Understanding how the stitch works is the first step to making it harder. Here’s the actual pipeline.
The raw inputs
Brokers pull from four sources. Public records, voter rolls, property assessor databases, court filings, corporate registrations, marriage and divorce records. Commercial transactions, loyalty programmes, credit-card spend categorisations sold by issuers, retail return histories. Behavioural signals, ad-tech clickstream data, mobile app SDKs that quietly broadcast location and device IDs. Breach datasets, emails, passwords, addresses, and phone numbers from the hundreds of breaches that hit the open market every year.
Any one of these is forgettable on its own. The value is in the join.
The identity graph
The broker’s core asset is what’s called an identity graph. Each row is a person. Each column is an identifier they could be reached through, full name, date of birth, primary email, secondary email, mobile phone, current address, three previous addresses, MAID (mobile advertising ID), cookie IDs, IP histories, employer, vehicle, household members.
The graph is built by probabilistic matching. If a record from a fitness-app SDK shares a device ID with a credit-card transaction record, and the timestamps suggest the same user, the broker assigns a confidence score and joins the rows. Hundreds of these joins per profile, refreshed daily, produce a graph that knows you better than your phone does.

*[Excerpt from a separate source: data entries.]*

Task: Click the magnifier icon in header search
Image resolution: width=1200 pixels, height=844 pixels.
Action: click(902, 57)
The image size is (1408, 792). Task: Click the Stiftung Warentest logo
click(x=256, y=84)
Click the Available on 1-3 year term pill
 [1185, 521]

Why breach data is the multiplier
Breach data is the join key that makes everything else easier. An email address from a 2019 breach lets the broker tie a 2024 ad-tech cookie to a 2026 mortgage record because they all share the same email at some point in their history. The broker doesn’t have to guess, the breach gives them a stable identifier that ties a decade of activity together.
This is also why the same data brokers that quietly buy ad-tech feeds are the ones who quietly buy breach datasets. They’re not buying for the passwords. They’re buying for the join keys.

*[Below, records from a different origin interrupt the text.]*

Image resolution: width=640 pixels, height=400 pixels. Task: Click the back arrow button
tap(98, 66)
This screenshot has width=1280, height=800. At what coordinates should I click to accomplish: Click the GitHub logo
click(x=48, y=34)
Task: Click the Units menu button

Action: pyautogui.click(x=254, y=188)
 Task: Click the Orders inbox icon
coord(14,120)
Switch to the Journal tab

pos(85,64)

Four steps that meaningfully break the stitch
Use a different email per service. Not just a “spam” Gmail and a “real” Gmail, a unique address per signup, ideally via a forwarding service like SimpleLogin, Fastmail aliases, or Apple’s Hide My Email. The email is the broker’s primary join key. If your Spotify, Pinterest, and Doordash signups all use different addresses, the graph can’t tie them.
Reset your mobile advertising ID monthly. Both iOS (Settings → Privacy & Security → Tracking → Reset Advertising Identifier) and Android (Settings → Privacy → Ads → Delete advertising ID) let you nuke the ID. The broker’s behavioural data has to start over each time. Doing this on the first of every month takes thirty seconds and meaningfully degrades the cross-app behavioural fingerprint.
Opt out of the brokers that publish opt-out portals. Spokeo, BeenVerified, Whitepages, Intelius, and the rest publish removal forms because state laws now require them to. Services like DeleteMe, Privacy Bee, and Optery automate the submissions. Once a year, run a fresh sweep, brokers re-add records constantly.
Stop installing apps that ship SDKs you don’t trust. The bottom 30% of the app store by reputation, flashlight apps, weather apps with twenty permissions, free game launchers, are largely vehicles for selling SDK data. The audit takes ten minutes per phone.
The threat-actor angle
The same identity graphs feed phishing operators, romance-scam outfits, and SIM-swap crews. A graph that knows your bank, your physical address, and the name of your spouse is a phishing template that almost writes itself. Breaking the stitch isn’t a privacy purist’s exercise, it directly raises the cost of targeted attacks against you.